Converting Scikit-Learn LightGBM pipelines to PMML

LightGBM is a serious contender for the top spot among gradient boosted trees (GBT) algorithms.

Even though it can be used as a standalone tool, it is mostly used as a plugin to more sophisticated ML frameworks such as Scikit-Learn or R. The idea is to use the underlying ML framework for generic activities such as loading, cleaning and preparing data, and use a third-party library only in the final stage. As a specialized library, LightGBM offers much better performance (eg. distributed and hardware-accelerated backends) and richer parameterization options.

Getting started with third-party libraries is fairly easy on Scikit-Learn, because everything is organized around the pipeline concept, and the roles and responsibilities of individual pipeline steps are formalized via an API. For example, a Scikit-Learn pipeline that was constructed around the sklearn.ensemble.GradientBoostingClassifier model can be upgraded to LightGBM by simply replacing it with the lightgbm.LGBMClassifier model.

However, in order to unlock the full potential of third-party libraries, it becomes necessary to learn about their main characteristics and assumptions by systematically going through their documentation and code examples.
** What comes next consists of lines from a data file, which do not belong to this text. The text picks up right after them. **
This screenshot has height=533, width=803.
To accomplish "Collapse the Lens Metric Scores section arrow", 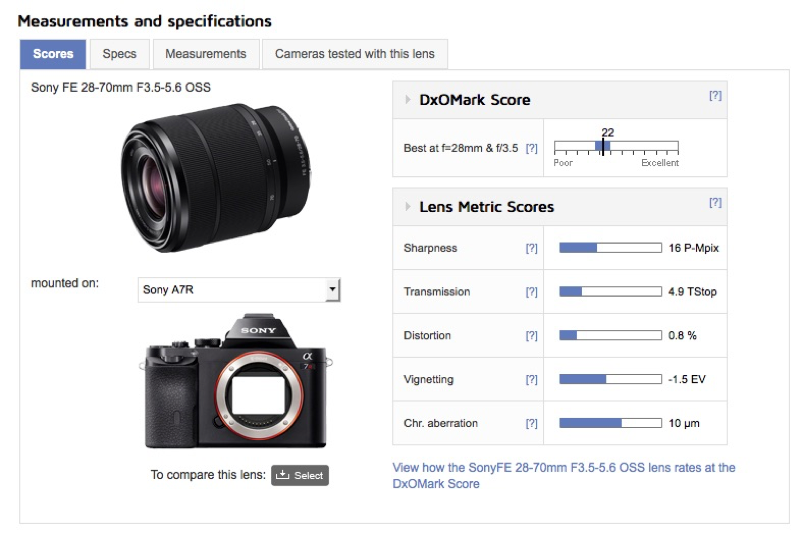I will tap(408, 207).
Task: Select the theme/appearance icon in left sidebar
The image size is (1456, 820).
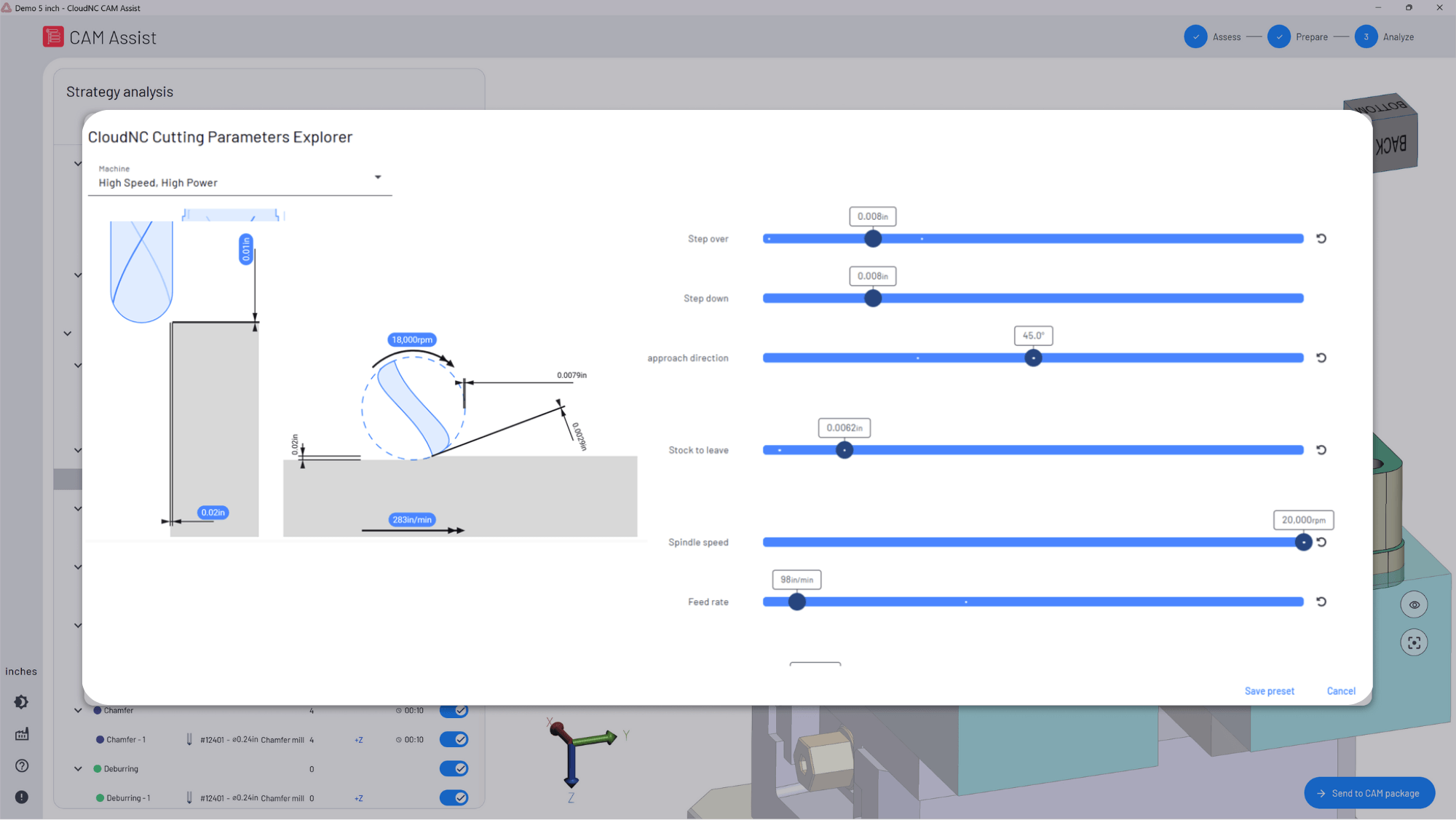Action: pos(21,701)
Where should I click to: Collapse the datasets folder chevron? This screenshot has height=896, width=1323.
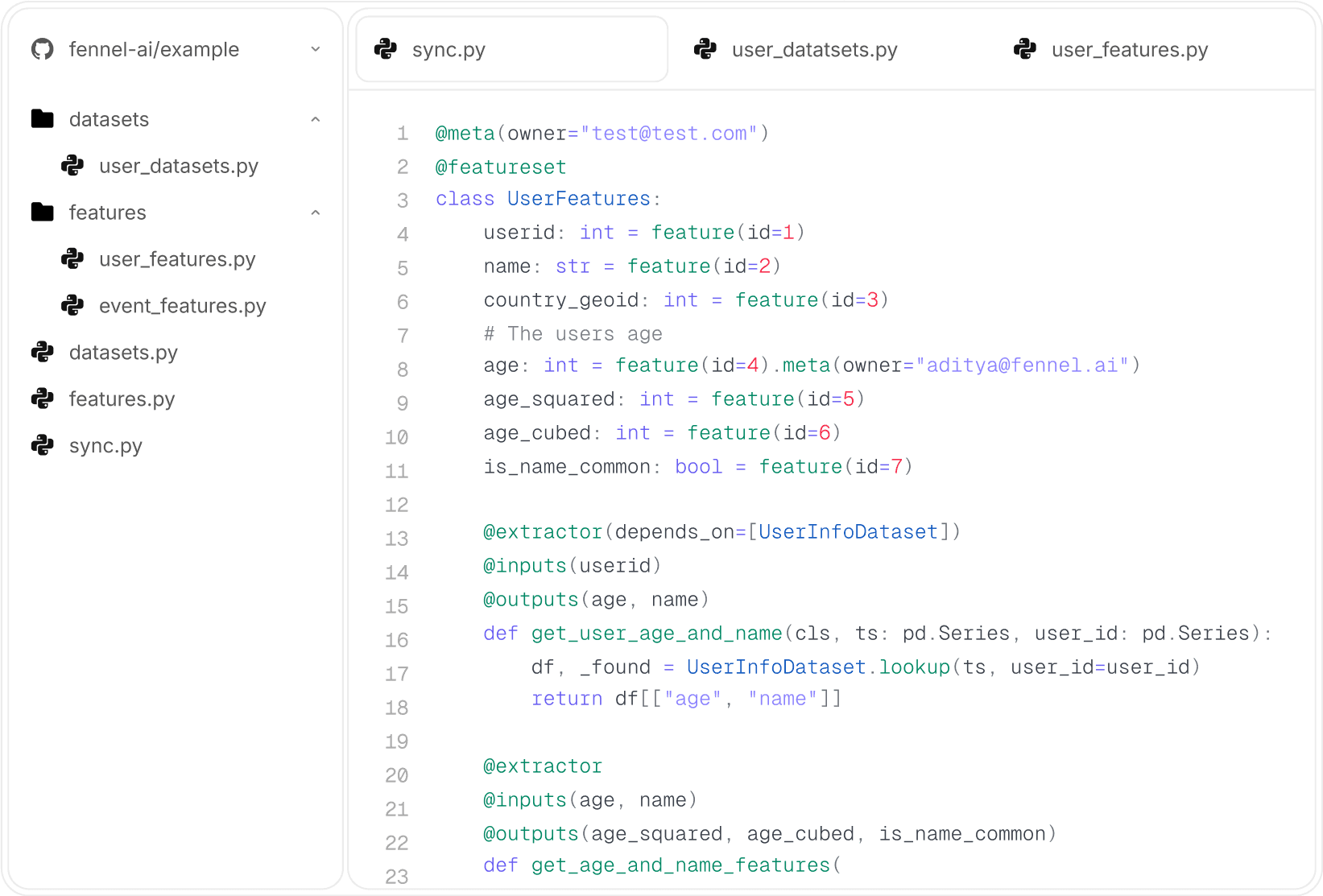(315, 120)

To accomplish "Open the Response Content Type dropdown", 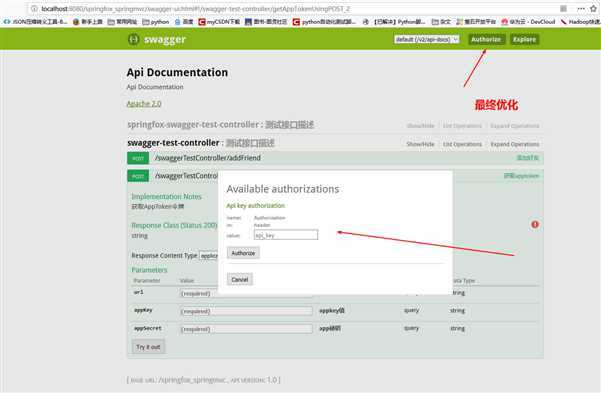I will point(209,255).
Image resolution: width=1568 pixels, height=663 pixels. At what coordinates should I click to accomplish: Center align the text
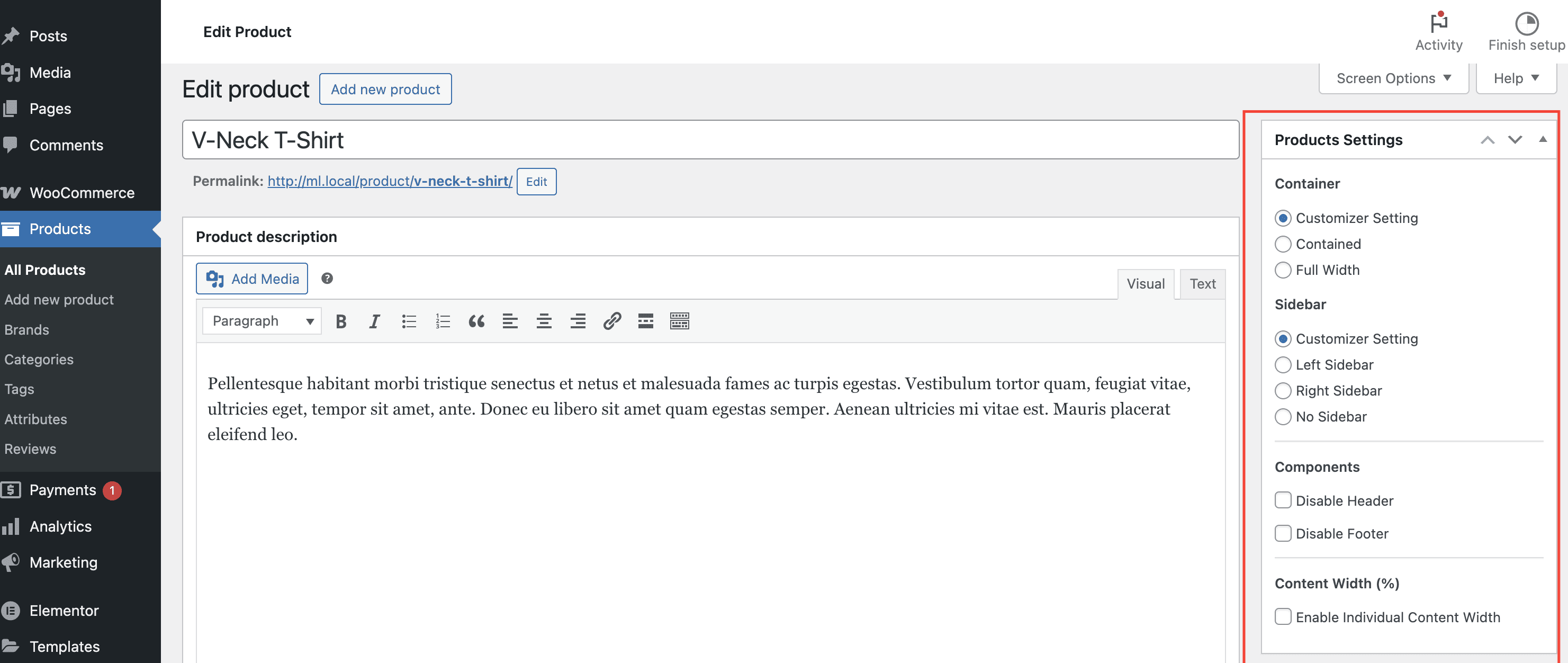pos(544,321)
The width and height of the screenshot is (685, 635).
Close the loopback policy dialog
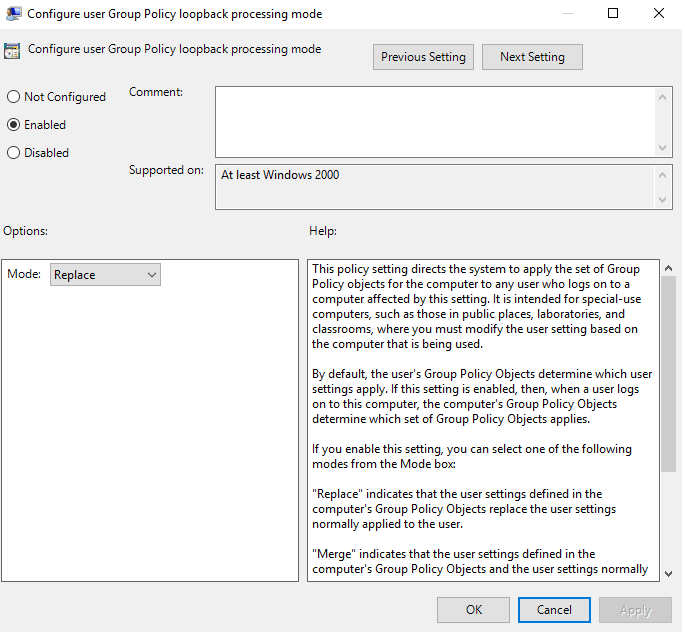(x=659, y=14)
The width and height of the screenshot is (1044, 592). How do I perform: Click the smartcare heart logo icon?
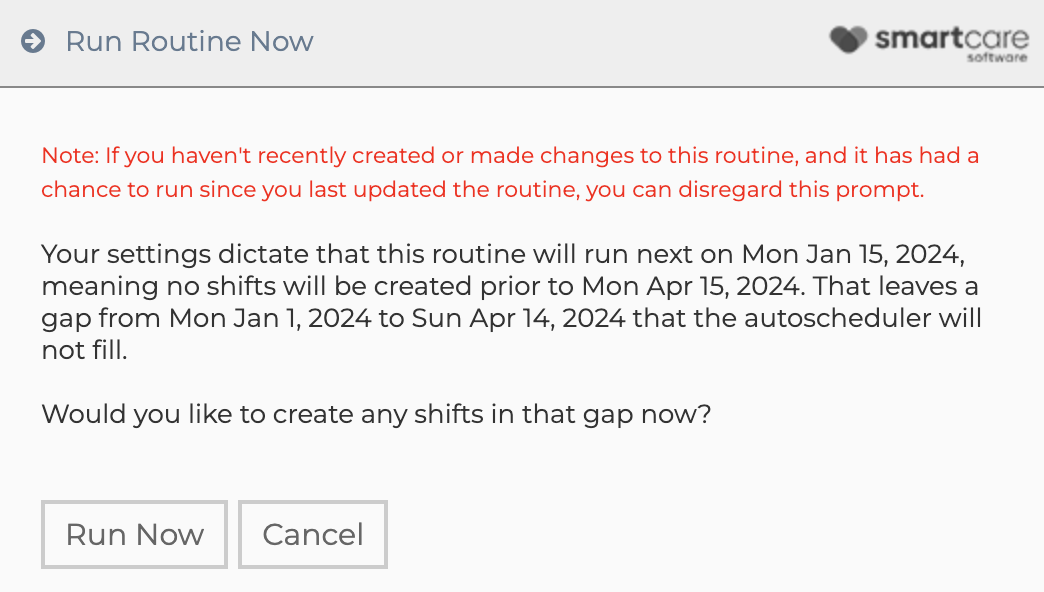(x=848, y=39)
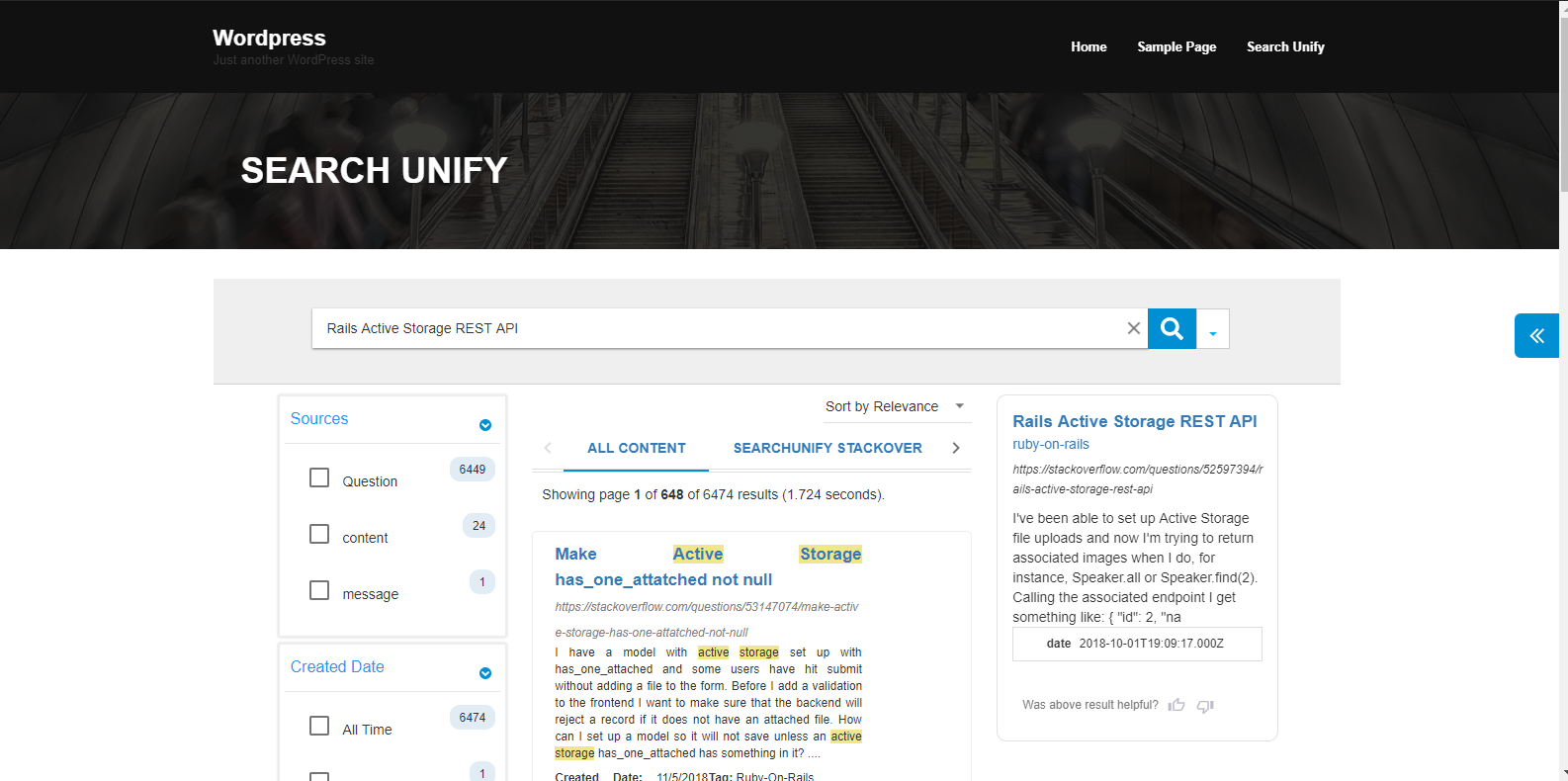Screen dimensions: 1568x781
Task: Open the Sort by Relevance dropdown
Action: pyautogui.click(x=894, y=406)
It is often the case that a good portion of key functionality remains unused, because end users simply do not know about it, or cannot find a way to implement it in practice.

This blog post demonstrates how to take full advantage of LightGBM categorical feature support and missing values support.

The exercise starts with defining a generic two-step pipeline that trains a binary classification model for the “audit” dataset. In brief, the dataset contains both categorical and continuous features, which are separated from one another and subjected to operational type-dependent data pre-processing using the sklearn_pandas.DataFrameMapper meta-transformer. Categorical features are mapped one by one, by first capturing their domain using the sklearn2pmml.decoration.CategoricalDomain decorator and then binarizing and/or integer encoding them using Scikit-Learn’s built-in label transformers. Continuous features are mapped all together, simply by capturing their domain using the sklearn2pmml.decoration.ContinuousDomain decorator.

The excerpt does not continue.